* [REQUIREMENT]:
Please repeat the lines below, exactly and only, from the one that holds "The height and width of the screenshot is (409, 1231)." through the one that holds "Given: Click 戻る arrow icon in popup toolbar".
*** RECORDED DATA Section Begins ***
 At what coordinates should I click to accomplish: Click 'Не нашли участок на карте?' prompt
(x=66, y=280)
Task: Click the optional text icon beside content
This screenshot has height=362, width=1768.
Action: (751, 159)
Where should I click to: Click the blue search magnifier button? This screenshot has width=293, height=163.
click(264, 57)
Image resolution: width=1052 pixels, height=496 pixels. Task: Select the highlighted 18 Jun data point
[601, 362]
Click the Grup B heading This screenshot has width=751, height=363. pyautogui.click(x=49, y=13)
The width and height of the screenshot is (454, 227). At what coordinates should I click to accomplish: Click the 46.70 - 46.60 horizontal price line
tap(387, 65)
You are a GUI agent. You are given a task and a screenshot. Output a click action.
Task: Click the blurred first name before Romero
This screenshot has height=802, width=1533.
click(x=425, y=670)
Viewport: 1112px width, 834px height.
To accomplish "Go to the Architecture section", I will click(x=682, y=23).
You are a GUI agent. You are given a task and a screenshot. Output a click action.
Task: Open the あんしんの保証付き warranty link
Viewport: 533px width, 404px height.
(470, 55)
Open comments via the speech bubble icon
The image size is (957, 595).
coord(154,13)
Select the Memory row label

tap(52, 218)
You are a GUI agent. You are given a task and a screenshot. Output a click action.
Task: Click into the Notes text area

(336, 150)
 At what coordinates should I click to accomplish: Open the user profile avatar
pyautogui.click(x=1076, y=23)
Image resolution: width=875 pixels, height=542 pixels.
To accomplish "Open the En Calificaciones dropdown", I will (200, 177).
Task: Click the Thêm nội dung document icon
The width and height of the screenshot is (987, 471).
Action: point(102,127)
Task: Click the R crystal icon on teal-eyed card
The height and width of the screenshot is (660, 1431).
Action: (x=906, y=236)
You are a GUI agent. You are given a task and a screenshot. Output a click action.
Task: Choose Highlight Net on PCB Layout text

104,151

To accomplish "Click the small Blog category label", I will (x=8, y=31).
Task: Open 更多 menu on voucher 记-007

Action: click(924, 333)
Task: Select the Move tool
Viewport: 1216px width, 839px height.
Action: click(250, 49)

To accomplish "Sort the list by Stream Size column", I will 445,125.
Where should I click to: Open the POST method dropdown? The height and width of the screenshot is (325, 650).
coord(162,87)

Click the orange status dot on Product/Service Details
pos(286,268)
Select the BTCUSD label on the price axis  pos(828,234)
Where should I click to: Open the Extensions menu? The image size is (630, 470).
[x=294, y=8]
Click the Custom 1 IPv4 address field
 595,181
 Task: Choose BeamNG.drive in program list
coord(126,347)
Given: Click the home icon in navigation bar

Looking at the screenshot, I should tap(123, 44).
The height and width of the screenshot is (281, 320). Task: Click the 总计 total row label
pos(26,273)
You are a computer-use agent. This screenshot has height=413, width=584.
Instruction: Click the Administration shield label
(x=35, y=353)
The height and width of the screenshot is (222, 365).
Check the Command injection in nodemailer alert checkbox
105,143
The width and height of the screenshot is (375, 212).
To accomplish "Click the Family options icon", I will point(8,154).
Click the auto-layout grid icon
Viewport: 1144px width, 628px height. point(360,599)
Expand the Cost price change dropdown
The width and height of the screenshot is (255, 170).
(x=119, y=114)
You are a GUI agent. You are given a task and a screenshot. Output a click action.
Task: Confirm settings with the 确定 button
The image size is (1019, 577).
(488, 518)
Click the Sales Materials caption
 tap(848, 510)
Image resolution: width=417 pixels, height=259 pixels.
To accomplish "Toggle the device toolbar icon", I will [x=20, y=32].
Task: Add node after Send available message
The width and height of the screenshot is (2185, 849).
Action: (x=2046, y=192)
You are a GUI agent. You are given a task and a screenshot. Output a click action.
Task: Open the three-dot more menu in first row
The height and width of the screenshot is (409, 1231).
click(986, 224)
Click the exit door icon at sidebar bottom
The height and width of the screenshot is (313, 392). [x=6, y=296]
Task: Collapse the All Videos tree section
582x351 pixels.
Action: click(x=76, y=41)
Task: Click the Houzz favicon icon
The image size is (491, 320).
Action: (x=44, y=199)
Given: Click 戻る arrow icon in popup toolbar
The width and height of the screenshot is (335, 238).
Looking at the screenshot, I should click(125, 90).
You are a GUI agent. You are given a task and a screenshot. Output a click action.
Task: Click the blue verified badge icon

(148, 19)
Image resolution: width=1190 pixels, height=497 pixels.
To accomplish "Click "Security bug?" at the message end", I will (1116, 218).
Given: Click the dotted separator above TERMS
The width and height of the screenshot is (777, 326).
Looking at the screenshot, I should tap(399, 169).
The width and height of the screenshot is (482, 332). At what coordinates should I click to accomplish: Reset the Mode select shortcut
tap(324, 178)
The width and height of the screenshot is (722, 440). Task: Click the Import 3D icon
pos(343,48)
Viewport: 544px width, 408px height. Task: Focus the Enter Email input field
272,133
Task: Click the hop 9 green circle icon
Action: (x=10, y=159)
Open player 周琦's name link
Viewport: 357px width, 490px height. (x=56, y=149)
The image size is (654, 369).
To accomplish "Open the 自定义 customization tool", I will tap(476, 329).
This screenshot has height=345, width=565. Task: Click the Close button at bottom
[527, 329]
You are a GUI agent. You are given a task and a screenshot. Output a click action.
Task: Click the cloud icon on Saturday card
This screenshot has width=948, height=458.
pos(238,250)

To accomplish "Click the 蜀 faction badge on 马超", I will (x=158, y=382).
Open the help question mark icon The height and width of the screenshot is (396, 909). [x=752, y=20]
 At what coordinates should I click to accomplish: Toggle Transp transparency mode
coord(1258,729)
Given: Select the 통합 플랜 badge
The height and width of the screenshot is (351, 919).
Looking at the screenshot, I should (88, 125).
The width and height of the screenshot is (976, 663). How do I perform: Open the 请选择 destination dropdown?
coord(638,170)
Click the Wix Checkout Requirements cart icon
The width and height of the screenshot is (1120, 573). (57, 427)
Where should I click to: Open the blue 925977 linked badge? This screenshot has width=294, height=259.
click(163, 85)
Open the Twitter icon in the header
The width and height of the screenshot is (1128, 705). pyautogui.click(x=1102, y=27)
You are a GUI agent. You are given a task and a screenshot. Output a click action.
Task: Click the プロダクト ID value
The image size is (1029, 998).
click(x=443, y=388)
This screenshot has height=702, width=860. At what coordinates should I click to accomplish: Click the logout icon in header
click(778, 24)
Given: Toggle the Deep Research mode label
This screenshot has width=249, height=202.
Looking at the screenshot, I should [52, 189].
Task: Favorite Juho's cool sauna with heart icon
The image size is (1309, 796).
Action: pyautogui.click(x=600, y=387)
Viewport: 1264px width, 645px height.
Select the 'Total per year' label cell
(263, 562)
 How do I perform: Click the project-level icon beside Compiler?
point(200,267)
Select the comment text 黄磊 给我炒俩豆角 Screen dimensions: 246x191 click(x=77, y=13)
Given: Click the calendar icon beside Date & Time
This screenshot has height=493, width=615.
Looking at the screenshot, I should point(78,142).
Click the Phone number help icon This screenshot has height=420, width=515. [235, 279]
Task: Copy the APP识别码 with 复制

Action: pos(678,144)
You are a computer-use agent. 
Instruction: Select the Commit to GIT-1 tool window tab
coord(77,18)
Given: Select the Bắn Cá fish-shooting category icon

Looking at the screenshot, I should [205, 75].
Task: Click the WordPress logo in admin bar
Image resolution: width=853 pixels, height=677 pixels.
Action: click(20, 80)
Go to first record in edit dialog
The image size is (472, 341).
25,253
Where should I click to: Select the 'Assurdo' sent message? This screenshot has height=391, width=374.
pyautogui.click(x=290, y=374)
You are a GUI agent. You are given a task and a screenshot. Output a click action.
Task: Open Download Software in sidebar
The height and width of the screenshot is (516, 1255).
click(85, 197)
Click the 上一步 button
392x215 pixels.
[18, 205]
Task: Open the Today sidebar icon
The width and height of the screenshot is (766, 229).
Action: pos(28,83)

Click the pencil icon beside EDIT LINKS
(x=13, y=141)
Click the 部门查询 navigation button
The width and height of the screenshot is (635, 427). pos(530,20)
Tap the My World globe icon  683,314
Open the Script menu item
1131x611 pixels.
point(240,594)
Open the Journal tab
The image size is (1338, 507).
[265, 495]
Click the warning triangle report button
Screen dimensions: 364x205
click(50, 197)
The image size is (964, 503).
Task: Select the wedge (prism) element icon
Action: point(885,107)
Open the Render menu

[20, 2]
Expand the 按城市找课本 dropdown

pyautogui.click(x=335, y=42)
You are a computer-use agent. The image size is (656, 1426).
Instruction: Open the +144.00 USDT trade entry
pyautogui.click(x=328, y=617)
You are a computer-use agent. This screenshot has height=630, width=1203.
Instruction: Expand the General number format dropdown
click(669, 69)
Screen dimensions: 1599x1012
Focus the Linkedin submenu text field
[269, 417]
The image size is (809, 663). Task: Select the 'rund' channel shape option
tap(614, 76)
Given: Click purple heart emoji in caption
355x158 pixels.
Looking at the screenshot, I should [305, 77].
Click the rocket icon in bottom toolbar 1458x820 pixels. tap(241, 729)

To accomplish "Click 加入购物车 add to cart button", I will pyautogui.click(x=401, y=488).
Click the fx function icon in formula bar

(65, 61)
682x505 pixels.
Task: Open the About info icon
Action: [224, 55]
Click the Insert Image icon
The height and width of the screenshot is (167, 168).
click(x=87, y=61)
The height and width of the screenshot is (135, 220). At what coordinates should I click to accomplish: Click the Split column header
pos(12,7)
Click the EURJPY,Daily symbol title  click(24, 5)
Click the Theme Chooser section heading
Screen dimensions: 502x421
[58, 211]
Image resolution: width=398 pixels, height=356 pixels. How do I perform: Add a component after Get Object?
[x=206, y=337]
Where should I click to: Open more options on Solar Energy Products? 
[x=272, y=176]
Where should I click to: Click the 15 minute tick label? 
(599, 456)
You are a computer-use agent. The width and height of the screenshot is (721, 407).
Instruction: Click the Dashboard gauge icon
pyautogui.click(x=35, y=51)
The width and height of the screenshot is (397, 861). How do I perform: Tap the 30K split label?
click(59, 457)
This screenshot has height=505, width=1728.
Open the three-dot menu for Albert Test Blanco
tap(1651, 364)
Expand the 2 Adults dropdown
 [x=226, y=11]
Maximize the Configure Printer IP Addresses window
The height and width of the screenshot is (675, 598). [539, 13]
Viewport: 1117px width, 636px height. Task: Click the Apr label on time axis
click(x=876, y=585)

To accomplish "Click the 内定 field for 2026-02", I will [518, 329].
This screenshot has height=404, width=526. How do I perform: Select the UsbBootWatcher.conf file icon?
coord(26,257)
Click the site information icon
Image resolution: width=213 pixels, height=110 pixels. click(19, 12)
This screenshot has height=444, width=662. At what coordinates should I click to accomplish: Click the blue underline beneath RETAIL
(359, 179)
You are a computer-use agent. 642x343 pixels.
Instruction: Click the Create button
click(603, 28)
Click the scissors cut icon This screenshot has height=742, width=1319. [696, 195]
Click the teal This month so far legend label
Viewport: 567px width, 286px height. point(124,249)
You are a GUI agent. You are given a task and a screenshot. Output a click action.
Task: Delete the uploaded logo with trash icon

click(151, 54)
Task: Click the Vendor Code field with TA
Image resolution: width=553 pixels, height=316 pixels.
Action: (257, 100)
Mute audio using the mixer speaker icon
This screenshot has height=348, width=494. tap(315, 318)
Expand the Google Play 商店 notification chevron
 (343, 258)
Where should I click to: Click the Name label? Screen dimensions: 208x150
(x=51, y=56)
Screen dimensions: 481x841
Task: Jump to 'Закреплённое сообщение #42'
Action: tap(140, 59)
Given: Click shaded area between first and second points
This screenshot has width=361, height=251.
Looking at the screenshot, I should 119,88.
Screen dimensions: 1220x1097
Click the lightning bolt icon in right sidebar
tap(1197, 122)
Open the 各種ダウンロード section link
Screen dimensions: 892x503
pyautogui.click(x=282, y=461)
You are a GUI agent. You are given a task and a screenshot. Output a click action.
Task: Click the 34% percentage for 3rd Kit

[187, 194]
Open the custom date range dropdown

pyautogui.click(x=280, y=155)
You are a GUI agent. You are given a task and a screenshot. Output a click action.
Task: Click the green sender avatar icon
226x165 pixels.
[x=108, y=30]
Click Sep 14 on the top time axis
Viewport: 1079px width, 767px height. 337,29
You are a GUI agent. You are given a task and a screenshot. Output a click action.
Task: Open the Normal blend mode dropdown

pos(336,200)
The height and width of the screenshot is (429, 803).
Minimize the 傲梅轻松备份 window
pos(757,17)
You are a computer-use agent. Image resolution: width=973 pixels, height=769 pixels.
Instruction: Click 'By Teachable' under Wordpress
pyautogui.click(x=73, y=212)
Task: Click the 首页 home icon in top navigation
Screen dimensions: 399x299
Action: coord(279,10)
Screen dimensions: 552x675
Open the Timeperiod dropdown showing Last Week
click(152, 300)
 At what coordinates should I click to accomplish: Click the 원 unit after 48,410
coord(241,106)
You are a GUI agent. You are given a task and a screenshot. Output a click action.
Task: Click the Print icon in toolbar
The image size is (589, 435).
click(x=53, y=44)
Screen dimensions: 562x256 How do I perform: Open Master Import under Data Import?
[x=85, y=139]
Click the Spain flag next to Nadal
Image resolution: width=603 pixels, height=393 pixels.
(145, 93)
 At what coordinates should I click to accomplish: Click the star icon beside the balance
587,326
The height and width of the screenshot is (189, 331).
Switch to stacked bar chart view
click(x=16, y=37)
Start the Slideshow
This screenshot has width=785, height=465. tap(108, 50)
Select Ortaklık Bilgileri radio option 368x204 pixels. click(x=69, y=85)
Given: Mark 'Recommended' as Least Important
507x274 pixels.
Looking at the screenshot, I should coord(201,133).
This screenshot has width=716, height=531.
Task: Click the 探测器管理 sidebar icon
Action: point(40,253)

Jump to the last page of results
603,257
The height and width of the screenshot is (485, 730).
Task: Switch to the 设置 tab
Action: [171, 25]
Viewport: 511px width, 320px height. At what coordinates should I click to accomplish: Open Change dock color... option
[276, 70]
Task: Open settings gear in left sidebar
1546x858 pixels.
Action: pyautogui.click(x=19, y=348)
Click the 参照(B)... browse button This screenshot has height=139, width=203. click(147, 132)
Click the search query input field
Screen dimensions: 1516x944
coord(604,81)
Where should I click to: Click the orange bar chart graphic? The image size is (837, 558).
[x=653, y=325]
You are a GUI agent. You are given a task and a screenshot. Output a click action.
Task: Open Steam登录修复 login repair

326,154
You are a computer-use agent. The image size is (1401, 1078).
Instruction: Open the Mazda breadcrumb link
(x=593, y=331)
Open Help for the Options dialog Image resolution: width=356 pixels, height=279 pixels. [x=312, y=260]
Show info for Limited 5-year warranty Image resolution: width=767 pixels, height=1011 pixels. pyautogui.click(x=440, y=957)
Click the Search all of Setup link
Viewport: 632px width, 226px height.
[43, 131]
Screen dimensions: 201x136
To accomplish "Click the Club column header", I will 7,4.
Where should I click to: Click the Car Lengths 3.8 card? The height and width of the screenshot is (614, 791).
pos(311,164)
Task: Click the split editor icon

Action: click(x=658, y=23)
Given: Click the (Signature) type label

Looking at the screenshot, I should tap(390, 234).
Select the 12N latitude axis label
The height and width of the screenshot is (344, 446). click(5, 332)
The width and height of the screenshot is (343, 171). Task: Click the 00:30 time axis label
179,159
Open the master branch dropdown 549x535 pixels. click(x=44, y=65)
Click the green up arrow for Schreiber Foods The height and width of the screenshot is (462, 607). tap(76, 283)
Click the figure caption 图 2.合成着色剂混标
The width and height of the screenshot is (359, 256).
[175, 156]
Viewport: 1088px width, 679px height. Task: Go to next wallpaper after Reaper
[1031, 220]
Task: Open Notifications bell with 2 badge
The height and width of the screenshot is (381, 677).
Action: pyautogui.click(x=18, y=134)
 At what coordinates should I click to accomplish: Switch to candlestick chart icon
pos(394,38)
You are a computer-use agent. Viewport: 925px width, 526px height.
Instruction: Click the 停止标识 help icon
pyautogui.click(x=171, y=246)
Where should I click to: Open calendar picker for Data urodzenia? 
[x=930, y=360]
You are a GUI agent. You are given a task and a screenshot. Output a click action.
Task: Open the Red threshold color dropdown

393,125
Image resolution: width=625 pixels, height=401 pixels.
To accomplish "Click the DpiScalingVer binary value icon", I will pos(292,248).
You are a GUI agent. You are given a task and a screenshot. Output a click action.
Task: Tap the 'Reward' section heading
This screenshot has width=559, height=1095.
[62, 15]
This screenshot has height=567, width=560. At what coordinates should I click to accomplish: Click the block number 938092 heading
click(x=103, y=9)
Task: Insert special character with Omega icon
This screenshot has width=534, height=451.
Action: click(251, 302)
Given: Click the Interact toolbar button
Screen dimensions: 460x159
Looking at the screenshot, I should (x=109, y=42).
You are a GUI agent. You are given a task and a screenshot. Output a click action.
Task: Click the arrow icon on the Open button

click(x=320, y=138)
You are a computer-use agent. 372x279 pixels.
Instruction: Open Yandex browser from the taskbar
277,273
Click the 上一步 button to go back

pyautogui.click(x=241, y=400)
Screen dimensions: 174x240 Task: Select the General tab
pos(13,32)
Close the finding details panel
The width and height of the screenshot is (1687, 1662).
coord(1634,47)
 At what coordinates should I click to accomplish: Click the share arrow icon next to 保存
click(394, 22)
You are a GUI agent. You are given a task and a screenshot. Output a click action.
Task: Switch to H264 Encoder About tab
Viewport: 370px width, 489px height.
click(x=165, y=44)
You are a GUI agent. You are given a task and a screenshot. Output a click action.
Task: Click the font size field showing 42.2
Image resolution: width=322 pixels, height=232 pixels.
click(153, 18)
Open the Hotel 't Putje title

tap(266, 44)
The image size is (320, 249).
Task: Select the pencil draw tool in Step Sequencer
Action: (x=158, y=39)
*** RECORDED DATA Section Ends ***
* [SOLUTION TO THIS TASK]:
The height and width of the screenshot is (409, 1231).
click(986, 224)
Click the exit door icon at sidebar bottom
The height and width of the screenshot is (313, 392). [x=6, y=296]
Task: Collapse the All Videos tree section
582x351 pixels.
Action: click(x=76, y=41)
Task: Click the Houzz favicon icon
The image size is (491, 320).
Action: (x=44, y=199)
Given: Click 戻る arrow icon in popup toolbar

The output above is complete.